I adjust a little, sweating, resting the butt of the shotgun on the floor to take the recoil, then pull the trigger. In an instant deafening the ceiling above goes massive red-black; a rose shape of dead blood, skull and hair stuck in the stuff. There’s a delay, then the sound of a body collapse onto the toilet, door still closed.
Shotgun back in her hands, Adena says, “We only found one pile of ashes. Have you noticed we’re not seeing them as much?”
“Hopefully it’s wind and not birthdays,” I say as we leave.
Back in the lobby lanterns are set up and fallen bodies are pushed to the walls. Daniel is tying up a bag of ashes and says, “Clear?”
Janet comes out of the café’s backroom, buckling his pants. Across the front of them are new-looking black stains. "Yup," he says.

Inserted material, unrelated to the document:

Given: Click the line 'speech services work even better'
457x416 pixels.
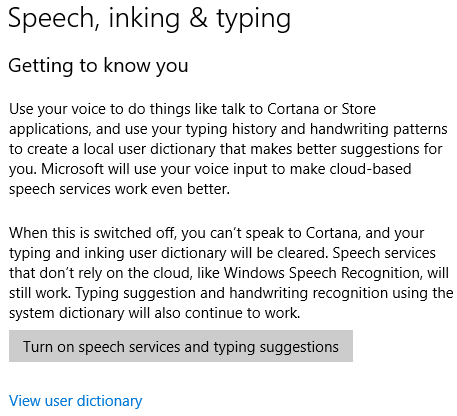Looking at the screenshot, I should (119, 189).
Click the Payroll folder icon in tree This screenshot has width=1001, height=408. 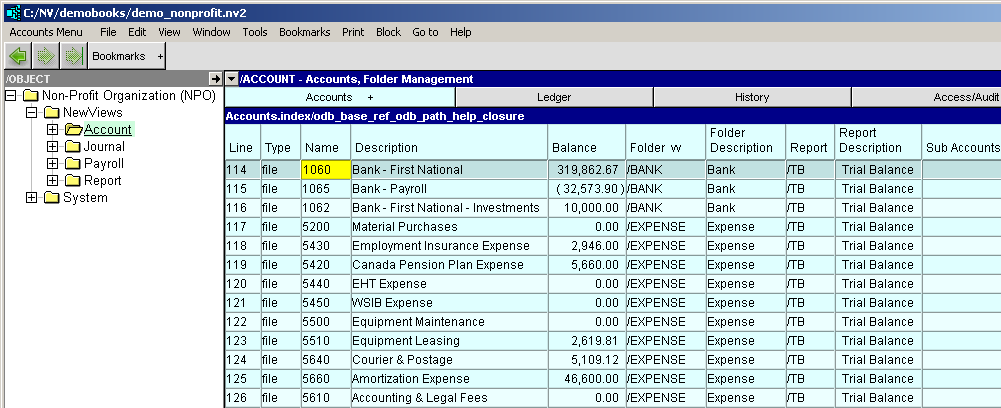(73, 164)
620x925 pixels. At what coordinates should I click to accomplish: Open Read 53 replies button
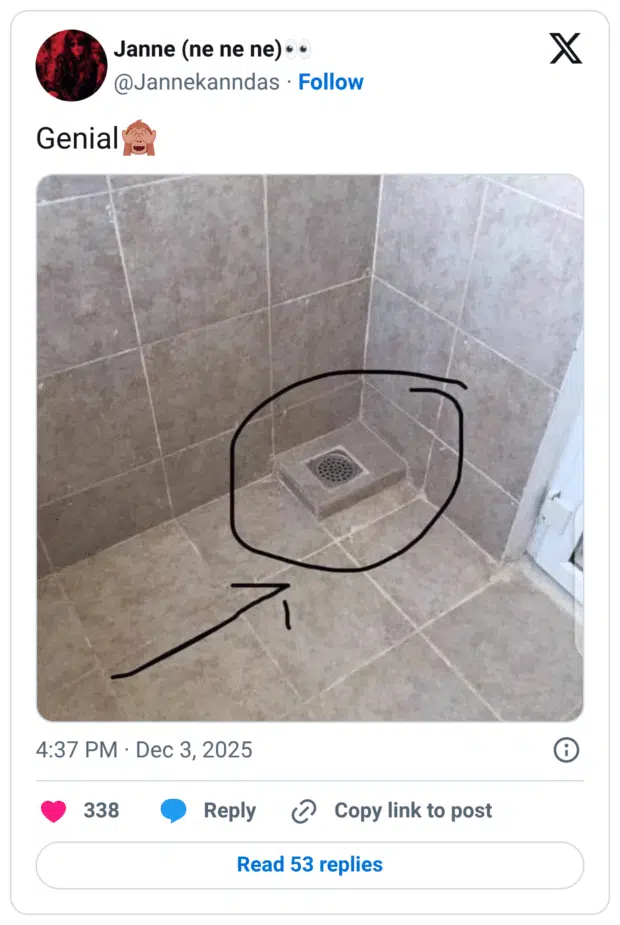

“Same,” I say going to the gift shop to find cold medicine and cough syrup. Daniel opens the door and lobs the plastic bag deep into the parking lot, then it takes all of us to push the information desk so it blocks us in.
We make camp in one of the dining rooms that has cushioned benches, each of us laying in a different one and eating protein bars. Even Adena, her backpack full of diet pills and a scale off her back, eats some canned peanuts she found in the gift shop.
To Adena, Daniel says, “I’m going to ask you a question, and I don’t want you to get your period all over me.”